Task description. Read the records below. Copy each line where the string "Slide" occurs.

Records.
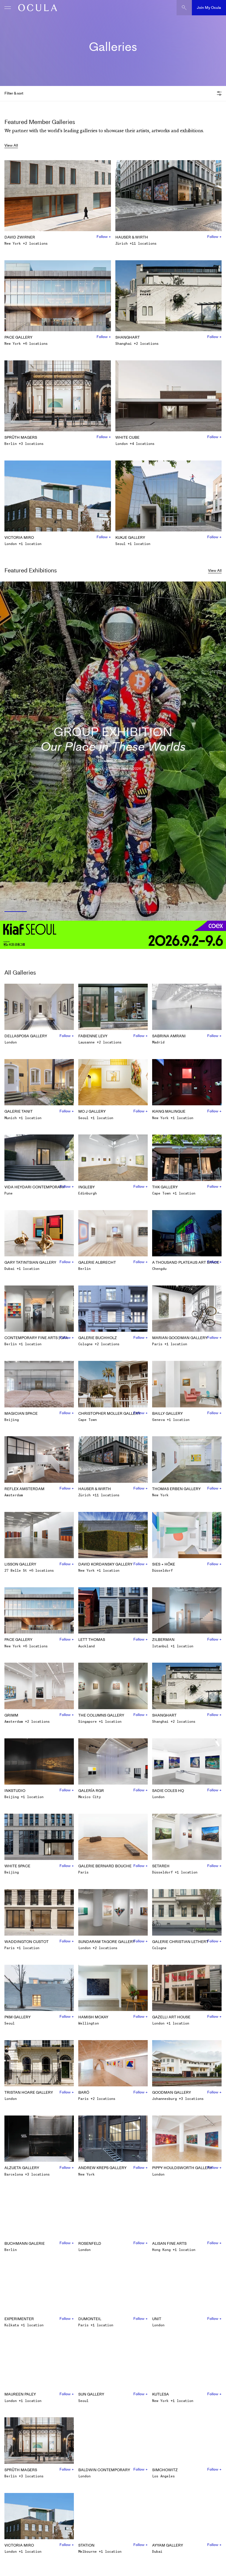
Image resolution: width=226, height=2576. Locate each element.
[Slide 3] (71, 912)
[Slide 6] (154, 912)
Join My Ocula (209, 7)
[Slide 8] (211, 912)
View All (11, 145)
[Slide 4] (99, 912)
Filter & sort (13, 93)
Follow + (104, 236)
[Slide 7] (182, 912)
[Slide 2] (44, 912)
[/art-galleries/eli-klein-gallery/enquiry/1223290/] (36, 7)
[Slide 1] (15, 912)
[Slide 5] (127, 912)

---

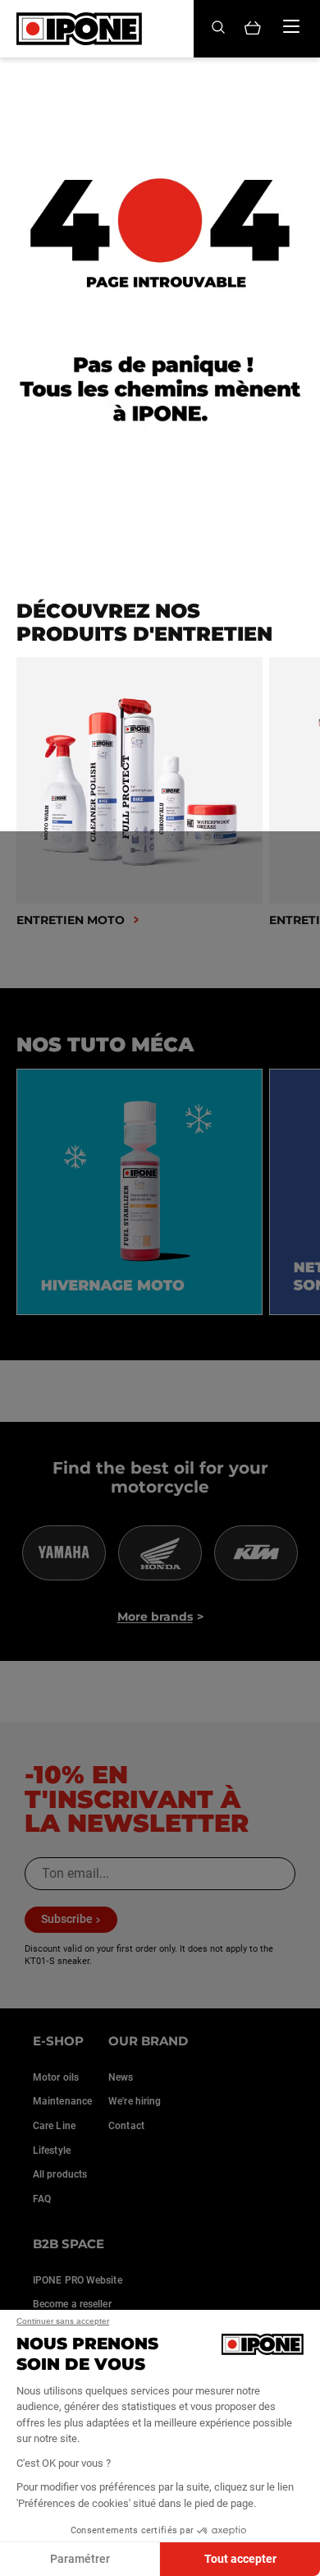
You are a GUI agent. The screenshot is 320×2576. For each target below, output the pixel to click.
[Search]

Result for this exercise.
[Slide 3] (71, 912)
[Slide 6] (154, 912)
[Slide 8] (211, 912)
[Slide 4] (99, 912)
[Slide 7] (182, 912)
[Slide 2] (44, 912)
[Slide 1] (15, 912)
[Slide 5] (127, 912)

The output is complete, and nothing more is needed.